Internacional

SANTIAGO MALDONADO

Por que tanta fúria contra os povos originários?

Referente da esquerda na Argentina, a dirigente do PTS Myriam Bregman se referiu às profundas razões da perseguição e demonização desatada contra a comunidades originárias em todo o país, que levaram ao desaparecimento forçado de Santiago Maldonado.

Myriam Bregman

Buenos Aires | @myriambregman

quinta-feira 7 de setembro| Edição do dia

Por que tanta fúria repressiva contra o Pu Lof em Resistência de Cushamen? O que faz com que a polícia chegue a desaparecer com uma pessoa? Tem uma explicação.

A razão profunda se encontra em que neste 23 de novembro vence a lei 26.160 de comunidades indígenas e todos os estancieiros, os multimilionários como Benetton e Lewis, amigos do presidente, estão esfregando as mãos com o vencimento desta lei que impede o desajolamento de comunidades originárias em todo o país. Por isso, já desde agora a polícia ocupou o Lof Campo Maripe, conhecido como Vaca Muerta, onde estão fazendo um experimento de fracking que prejudica o solo, a natureza e contamina a água de toda uma população.

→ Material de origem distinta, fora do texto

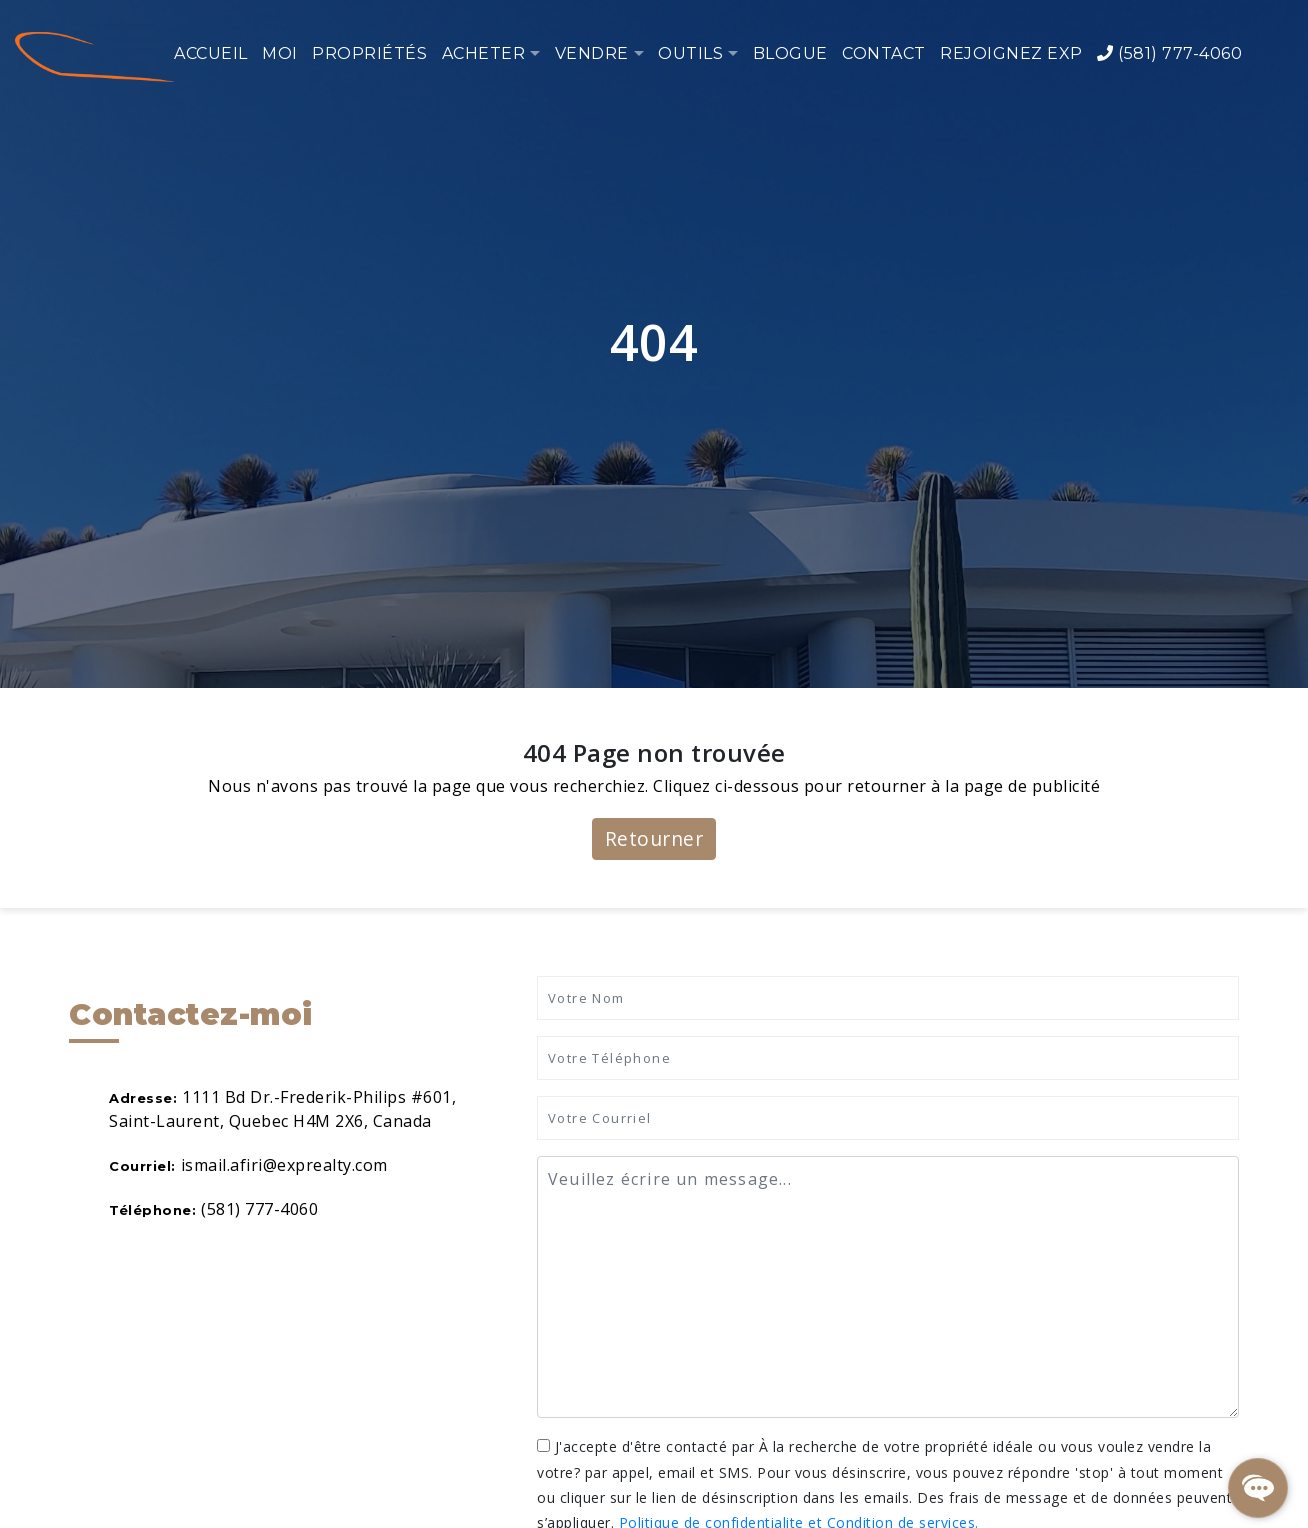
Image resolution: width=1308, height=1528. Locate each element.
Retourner (654, 838)
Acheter (484, 53)
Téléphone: (152, 1210)
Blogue (790, 53)
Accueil (211, 53)
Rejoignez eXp (1011, 53)
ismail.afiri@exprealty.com (284, 1165)
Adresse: (143, 1098)
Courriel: (142, 1166)
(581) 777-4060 (1169, 53)
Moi (280, 53)
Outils (690, 53)
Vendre (592, 53)
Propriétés (369, 53)
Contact (884, 53)
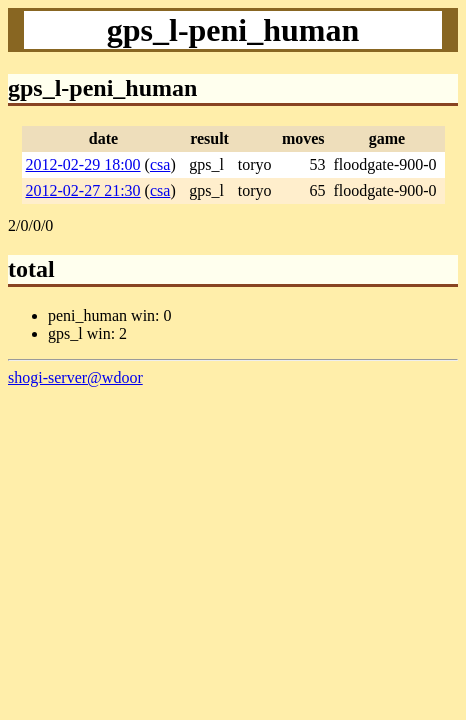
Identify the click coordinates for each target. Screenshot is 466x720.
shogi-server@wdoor (75, 377)
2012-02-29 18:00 (83, 164)
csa (160, 164)
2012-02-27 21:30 (83, 190)
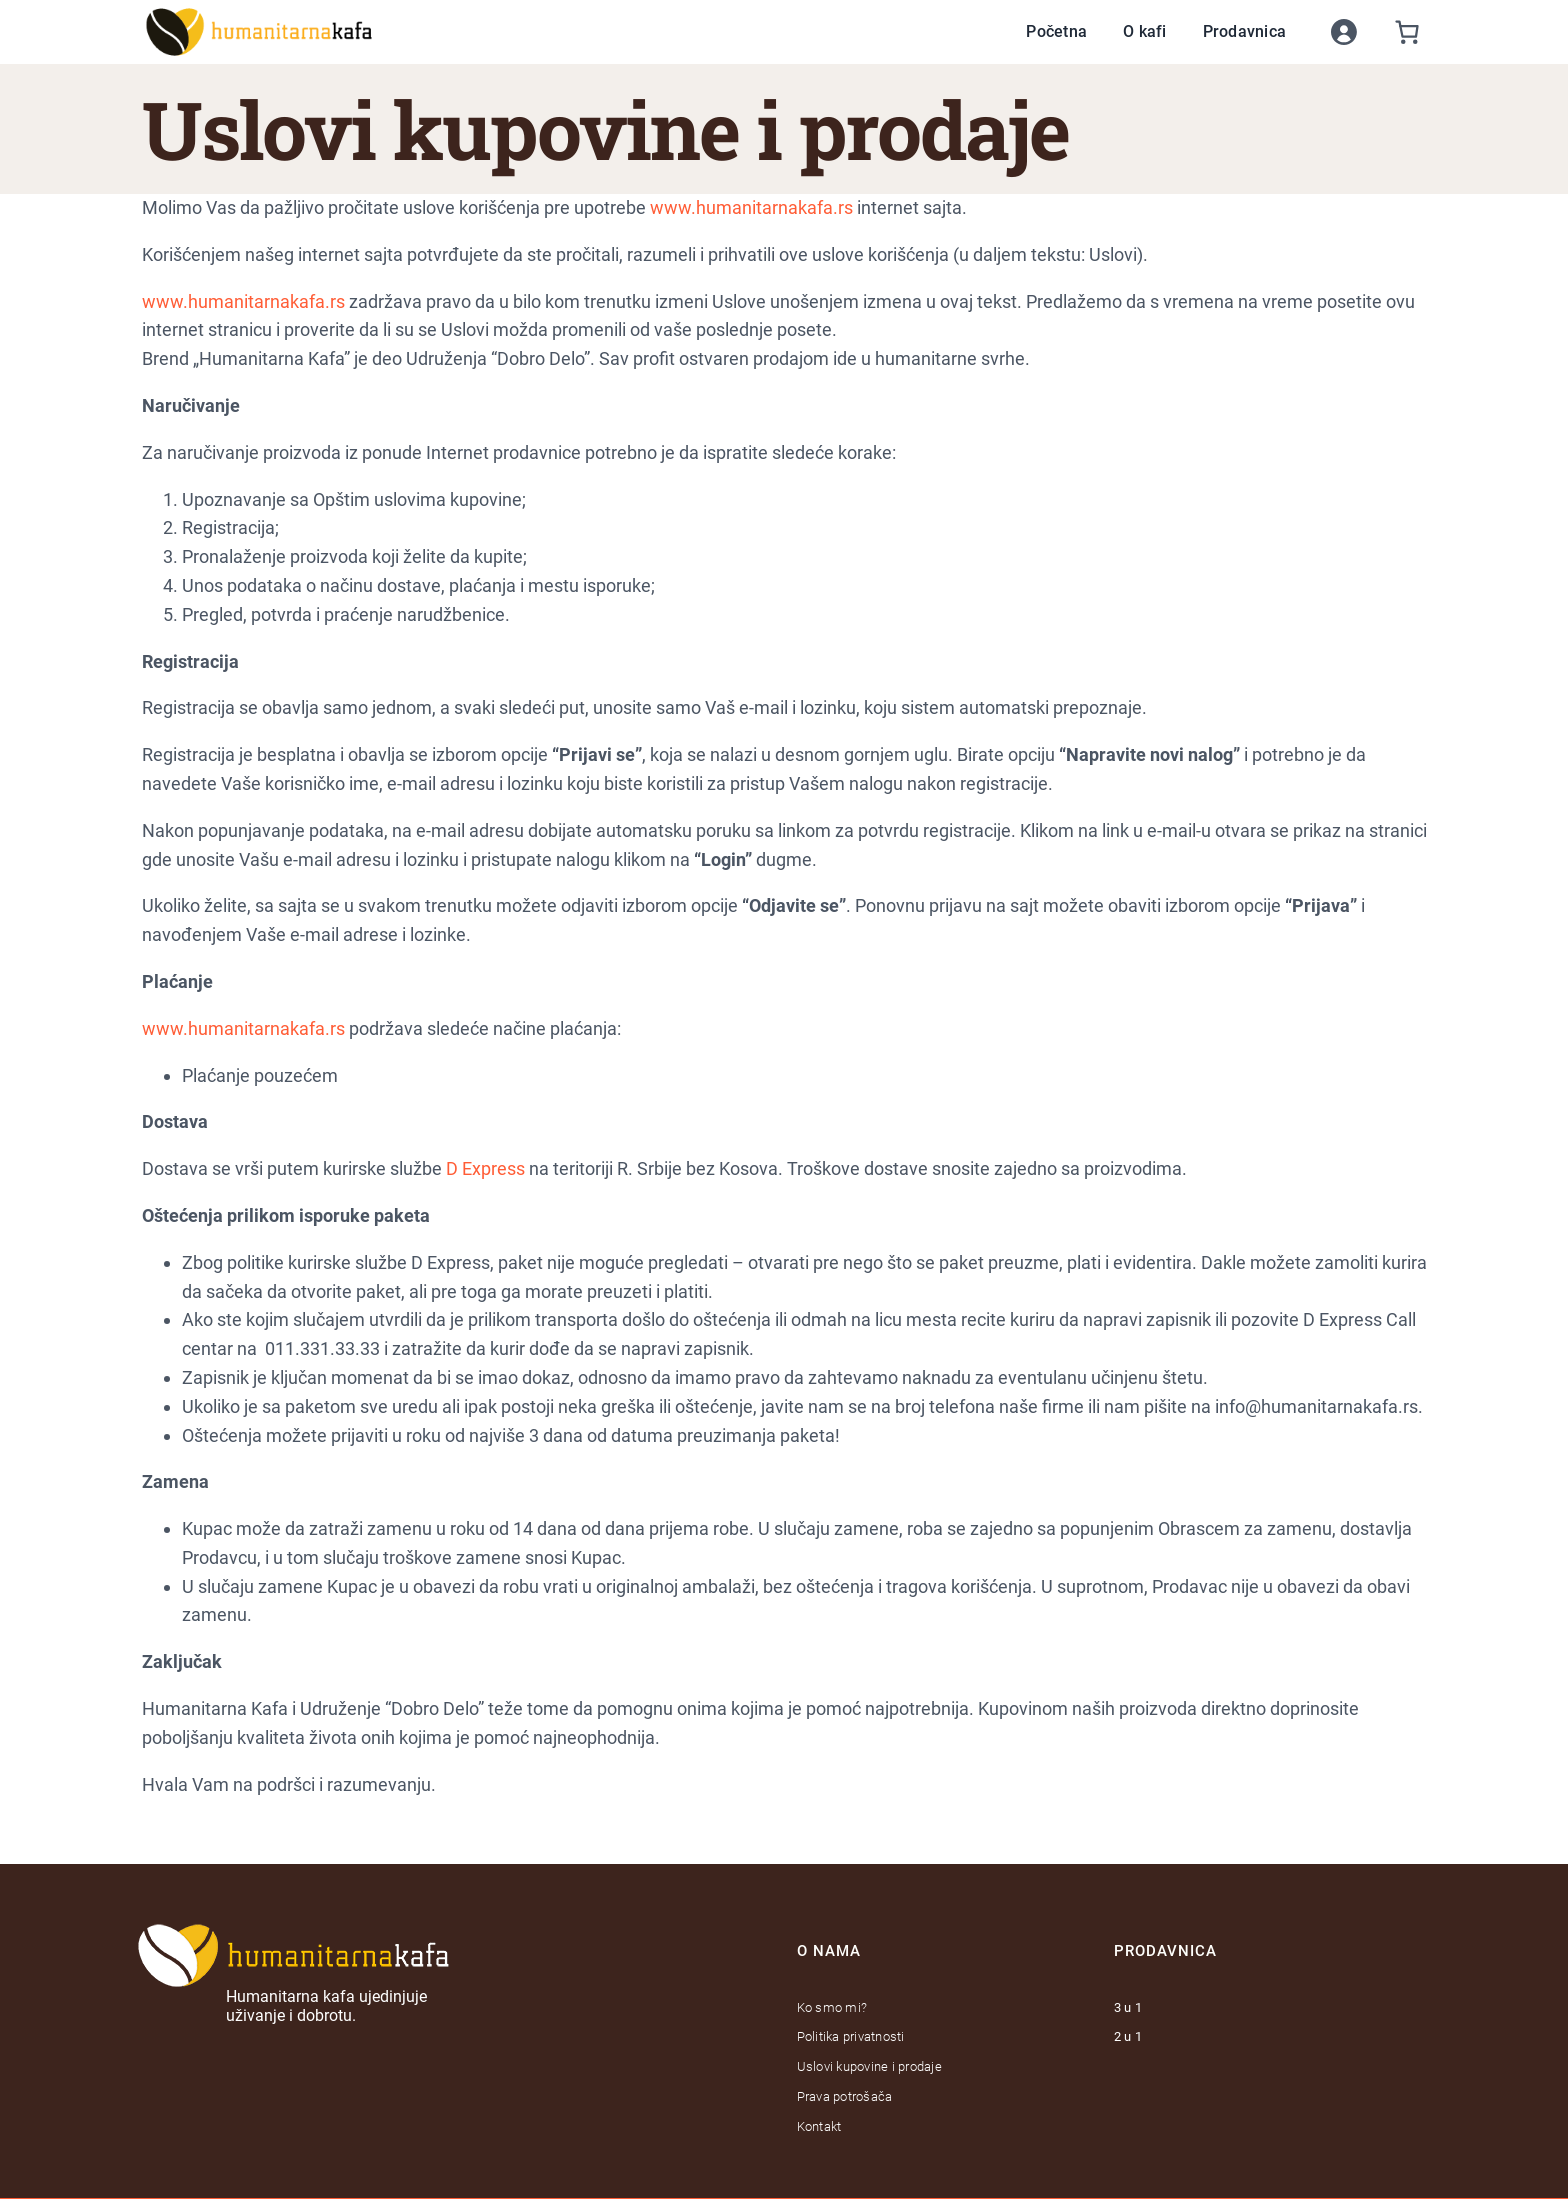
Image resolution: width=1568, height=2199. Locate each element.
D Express (485, 1168)
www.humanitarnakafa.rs (751, 207)
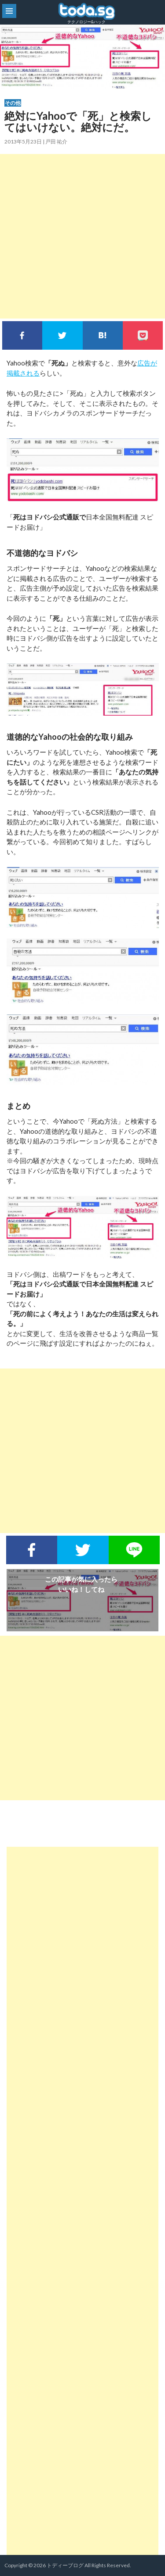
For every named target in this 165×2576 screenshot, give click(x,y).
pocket (143, 335)
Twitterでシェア (62, 335)
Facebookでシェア (22, 335)
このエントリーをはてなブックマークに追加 (103, 335)
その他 (13, 103)
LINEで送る (134, 1550)
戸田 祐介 (56, 141)
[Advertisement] (82, 236)
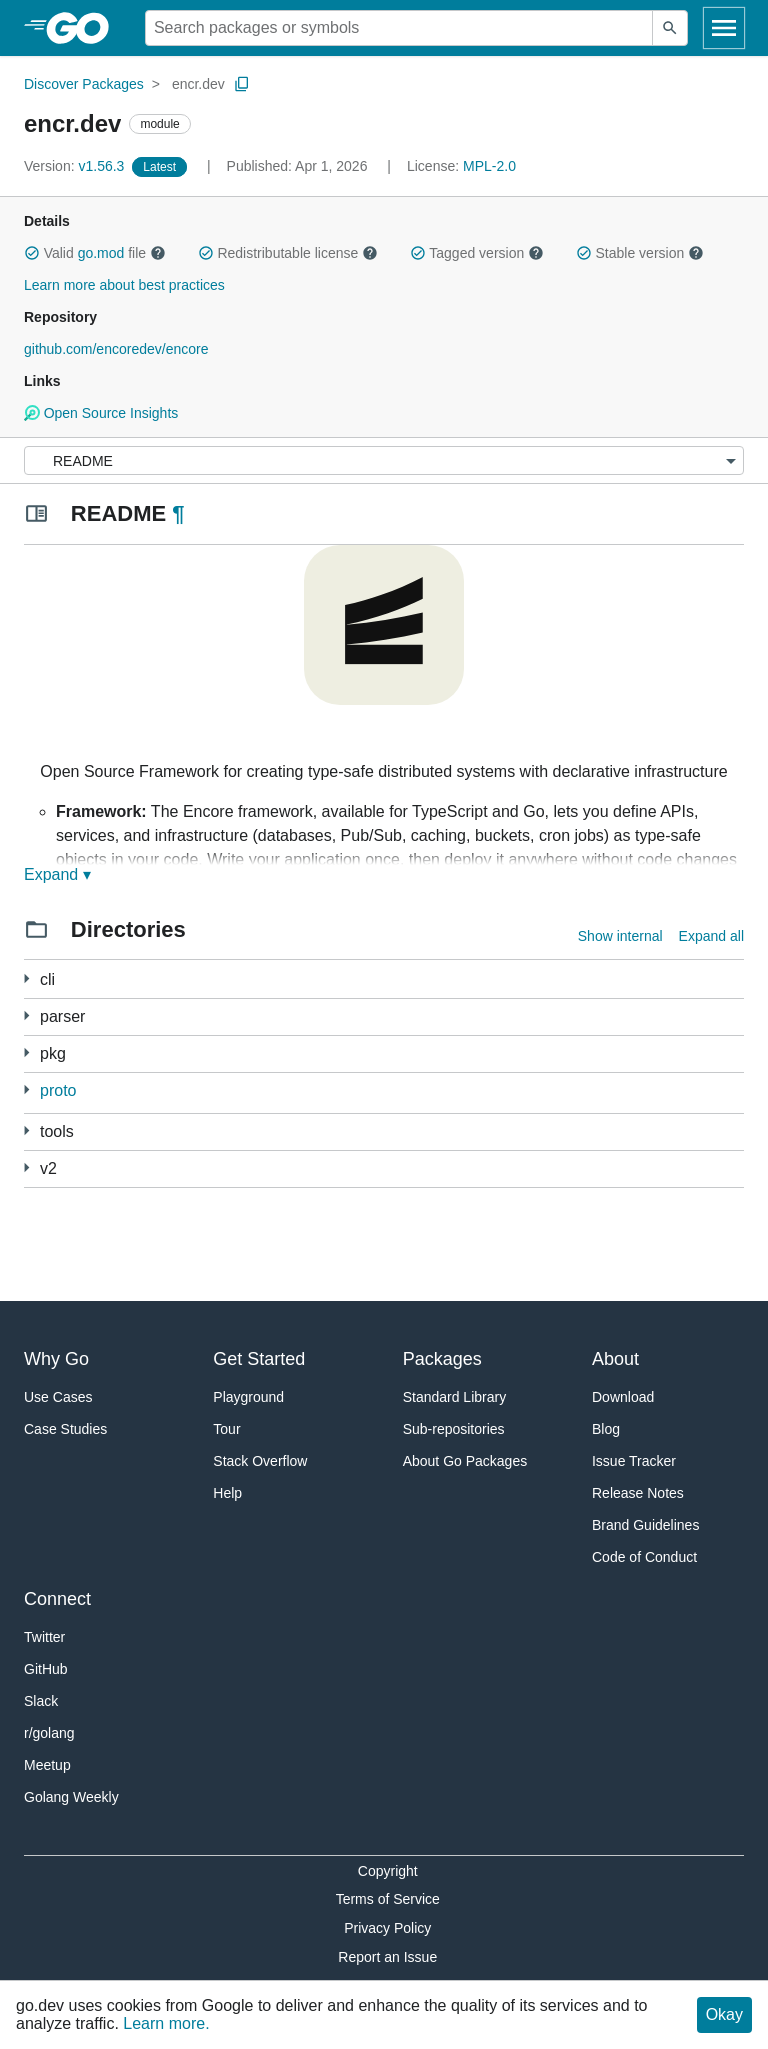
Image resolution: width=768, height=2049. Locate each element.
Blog (606, 1429)
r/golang (49, 1733)
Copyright (388, 1871)
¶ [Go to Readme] (178, 513)
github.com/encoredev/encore (116, 349)
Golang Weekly (71, 1797)
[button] (32, 253)
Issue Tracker (634, 1461)
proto (58, 1090)
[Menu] (384, 460)
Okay (724, 2014)
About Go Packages (465, 1461)
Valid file (95, 253)
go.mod (101, 253)
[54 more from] (26, 1052)
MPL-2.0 (489, 166)
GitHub (46, 1669)
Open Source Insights (101, 413)
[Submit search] (670, 28)
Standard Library (455, 1397)
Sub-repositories (454, 1429)
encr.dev (198, 84)
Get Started (259, 1359)
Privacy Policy (387, 1928)
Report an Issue (387, 1957)
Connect (57, 1599)
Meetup (47, 1765)
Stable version (640, 253)
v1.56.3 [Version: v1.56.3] (76, 166)
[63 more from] (26, 1167)
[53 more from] (26, 978)
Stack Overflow (260, 1461)
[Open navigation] (724, 28)
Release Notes (638, 1493)
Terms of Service (388, 1899)
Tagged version (477, 253)
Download (623, 1397)
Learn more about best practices (124, 285)
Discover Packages (84, 84)
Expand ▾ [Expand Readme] (57, 874)
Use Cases (58, 1397)
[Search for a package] (399, 28)
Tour (226, 1429)
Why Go (56, 1359)
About (615, 1359)
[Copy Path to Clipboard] (242, 84)
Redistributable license (288, 253)
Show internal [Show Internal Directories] (620, 936)
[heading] (84, 28)
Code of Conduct (644, 1557)
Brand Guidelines (645, 1525)
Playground (248, 1397)
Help (227, 1493)
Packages (442, 1359)
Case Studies (65, 1429)
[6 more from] (26, 1089)
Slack (41, 1701)
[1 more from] (26, 1015)
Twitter (44, 1637)
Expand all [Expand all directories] (711, 936)
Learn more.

Estão encorajando a polícia, que já há anos cumpre o papel de reprimir as manifestações sociais, para poder avançar sobre os povos originários, apropriar-se definitivamente das terras e avançar com projetos mineradores, petrolíferos, de fracking no sul e por toda a cordilheira, e no norte para aprofundar a extensão da fronteira de soja.

Isso é o que explica, em última instância, a enorme perseguição que sofrem há anos as comunidades originárias. Por isso está preso Agustín Santillán em Formosa, por isso está preso Facundo Jones Huala no sul; porque de fundo o que se está discutindo é quem fica com a terra, quem fica com os recursos naturais do país, quem fica com as nossas vidas.

Atualmente as comunidades originárias se prepararam para brigar pela extensão da lei 26.160. Uma delegação de todo o país viajará para pedir aos deputados e senadores que trabalhem com uma dita extensão.

Do PTS-Frente de Esquerda colocamos nossos mandatos à disposição de tal reivindicação e denunciamos a criminalização e perseguição que sofrem os povos originários a nível nacional.

Nas antípodas de Patricia Bullrich [Ministra de Mauricio Macri], com outras deputadas apresentamos um projeto para garantir a propriedade comunitária da terra. Ninguém discute a concentração em mãos estrangeiras e a espoliação dos recursos naturais e bens comuns que são vitais para a população. Exigimos a aparição com vida de Santiago Maldonado, solidário com essa valiosa causa. Somente a voracidade e a sede de lucro explicam tamanha fúria de empresários, governo e forças repressivas contra os povos que resistem pela sua fonte de subsistência e seu direito ancestral. É necessário pará-los.